A single lane cut through lingering snowdrifts on the Elkhorn Drive Scenic Byway on May 21, opening Baker County’s highest paved road about a month earlier than the route usually becomes passable. For Memorial Day travelers, it meant earlier access into the Elkhorn Mountains west of Baker City, even if the road was still only partly open.
The bottleneck remains the high country above Anthony Lakes, where snow settles late and shade keeps drifts alive well after spring has arrived in Baker Valley. In earlier seasonal openings, Anthony Lakes Mountain Resort crews have had to punch one full lane through the higher elevations of the byway after working with the U.S. Forest Service, and the trouble spot has centered on the stretch over Elkhorn Summit, about 7,392 feet above sea level and a couple of miles west of the ski area. A Baker County opening in late May is notable precisely because that section often stays blocked into mid or late June.

That matters far beyond the pass itself. The Elkhorn Drive Scenic Byway is a 106-mile loop that ties together Baker City, Granite, Anthony Lakes, Sumpter and the broader Elkhorn high country. It is part of the county’s tourism economy and a road people use to reach trailheads, campgrounds and mountain recreation, while also carrying visitors past historic mining country and the Sumpter Valley Dredge State Heritage Area. Oregon has 29 designated scenic byways and tour routes, and state tourism officials say travelers on scenic byways spend an average of $104 a day, money that filters into rural gas stations, cafes, lodging and outfitters.

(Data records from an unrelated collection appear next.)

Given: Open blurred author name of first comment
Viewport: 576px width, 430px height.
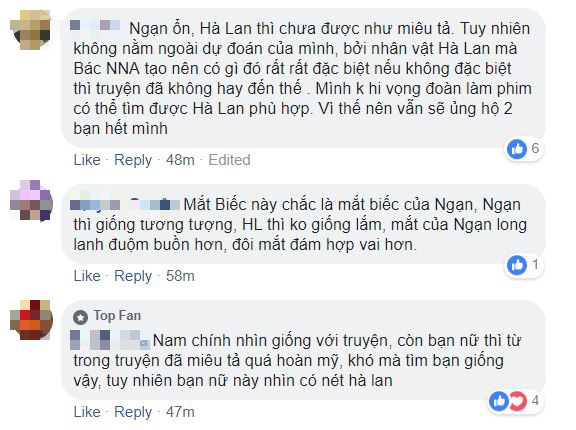Looking at the screenshot, I should click(95, 25).
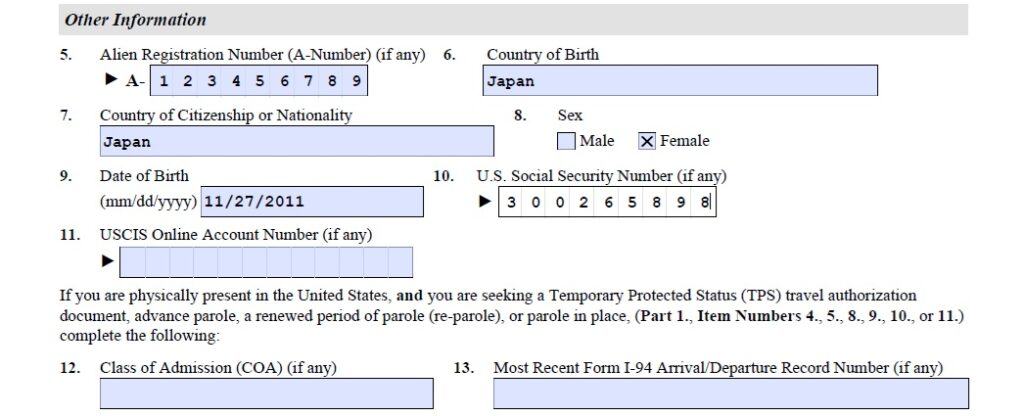Screen dimensions: 1024x416
Task: Select the A-Number cell containing digit 5
Action: [260, 81]
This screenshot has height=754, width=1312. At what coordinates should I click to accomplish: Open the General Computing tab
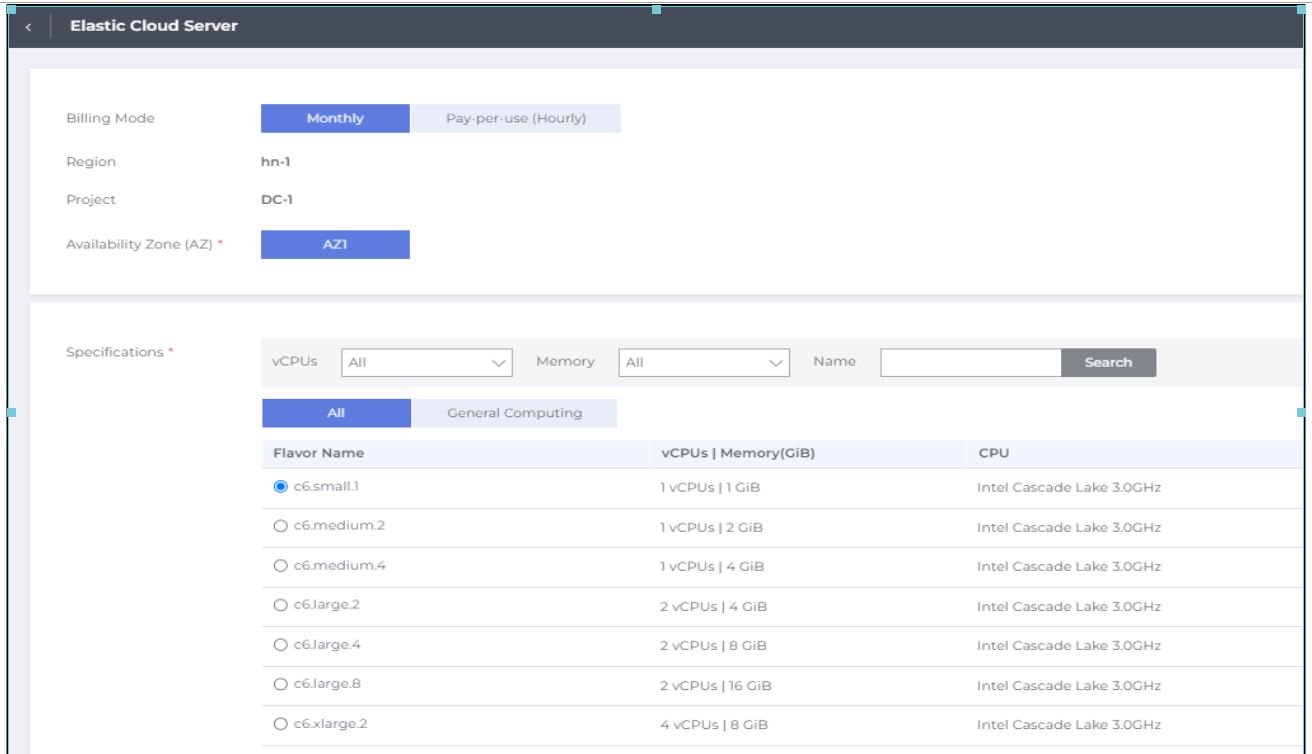click(514, 414)
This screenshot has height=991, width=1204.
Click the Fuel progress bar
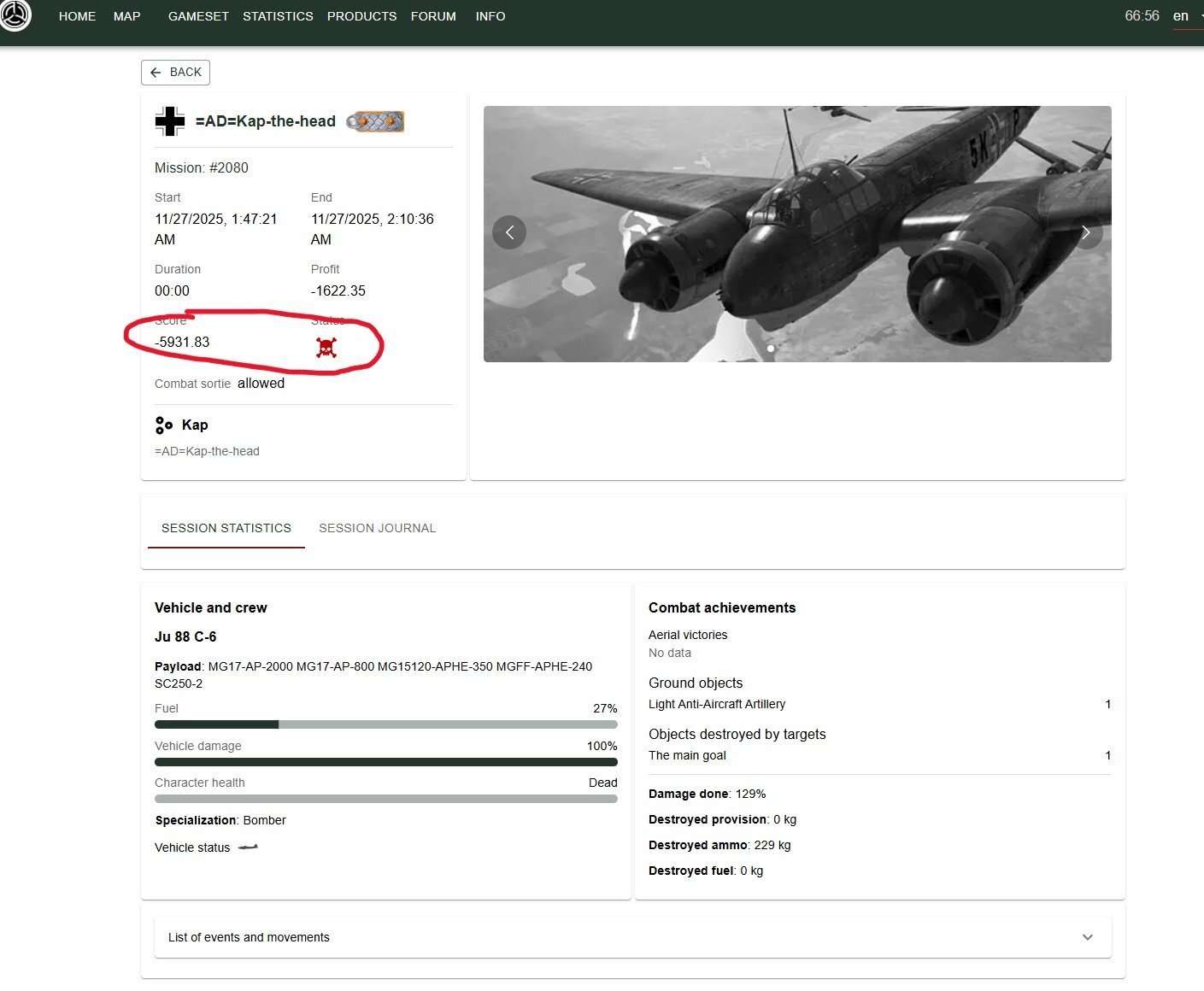coord(385,724)
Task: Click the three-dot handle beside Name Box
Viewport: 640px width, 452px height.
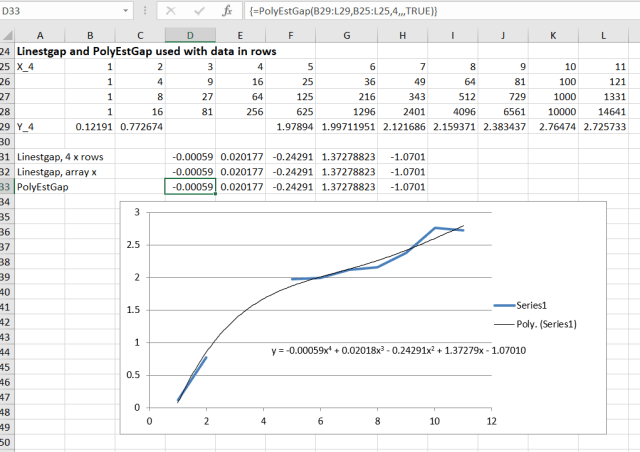Action: (x=143, y=10)
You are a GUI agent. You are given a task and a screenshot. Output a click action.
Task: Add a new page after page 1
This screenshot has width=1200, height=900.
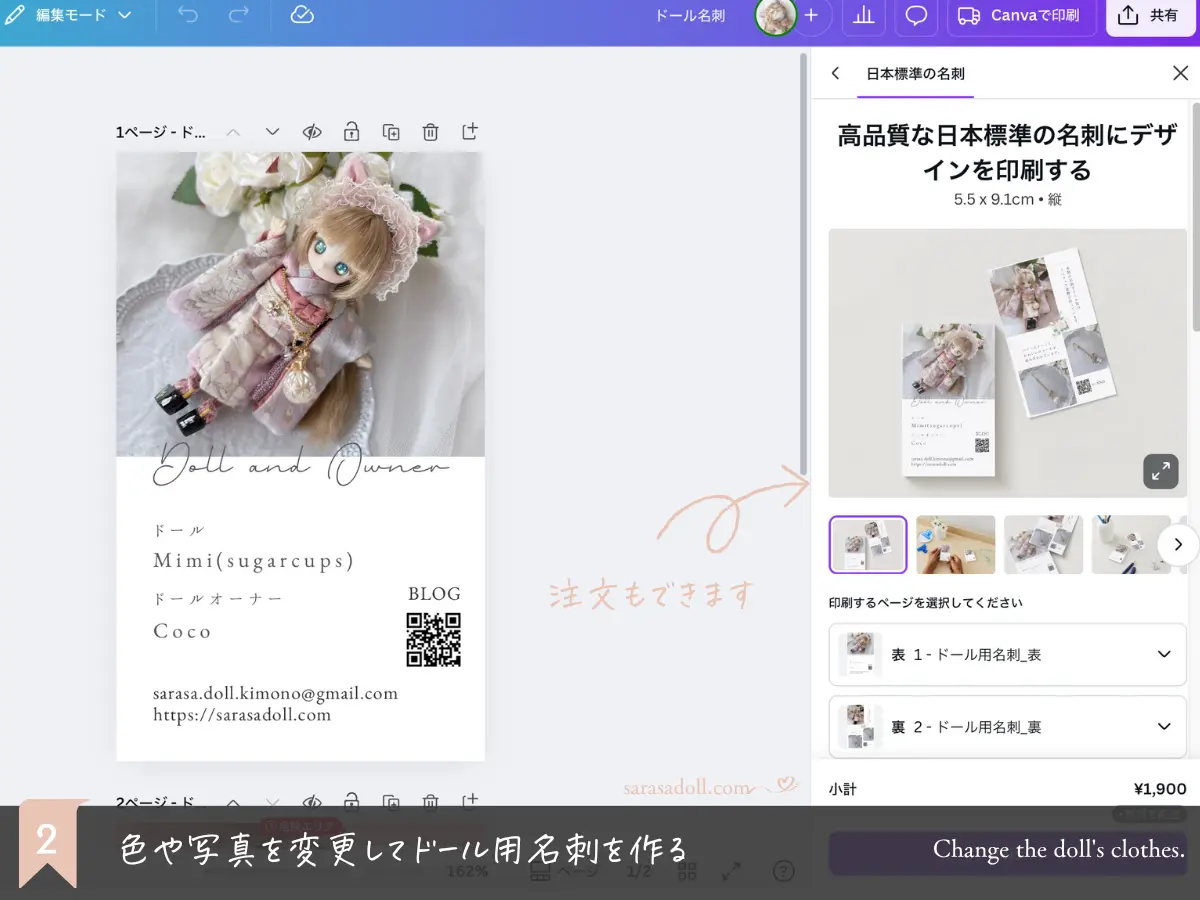click(x=469, y=132)
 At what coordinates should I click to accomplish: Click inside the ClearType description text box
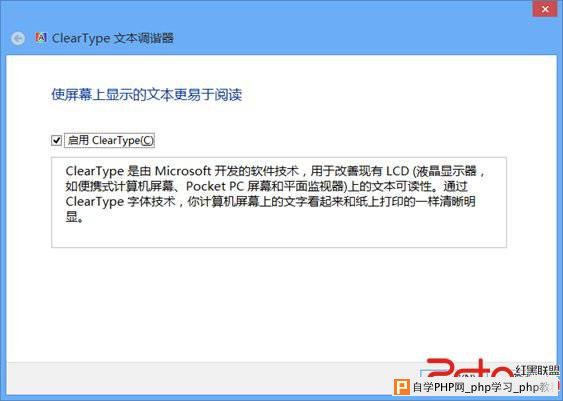coord(279,202)
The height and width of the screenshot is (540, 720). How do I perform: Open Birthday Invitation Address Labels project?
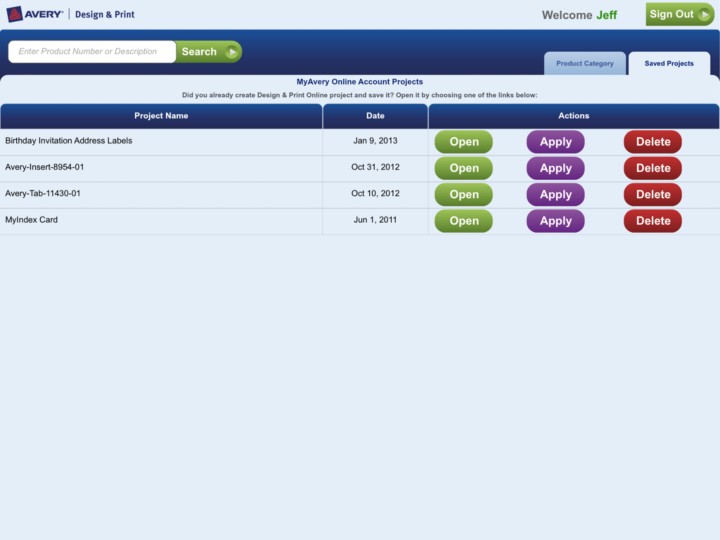464,142
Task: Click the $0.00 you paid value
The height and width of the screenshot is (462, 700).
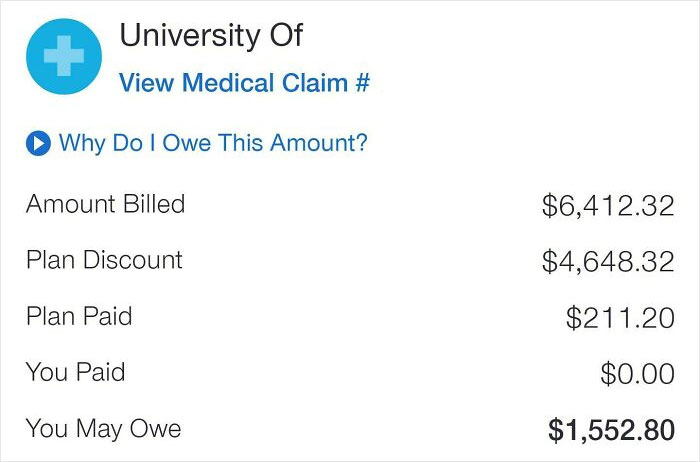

Anthony Lakes also explains why the byway can open so early one year and sit buried the next. Travel Oregon places Anthony Lakes Mountain Resort about 35 miles northwest of Baker City and notes that snow can linger there into July, while Anthony Lake, around 7,000 feet, is sometimes frozen until mid-June. Last year, the byway did not open for the season until June 10, after workers pushed through remaining drifts, so the May 21 opening marked a clear step ahead of the recent norm. Even now, the road’s reliability still belongs to the mountain weather, not the calendar.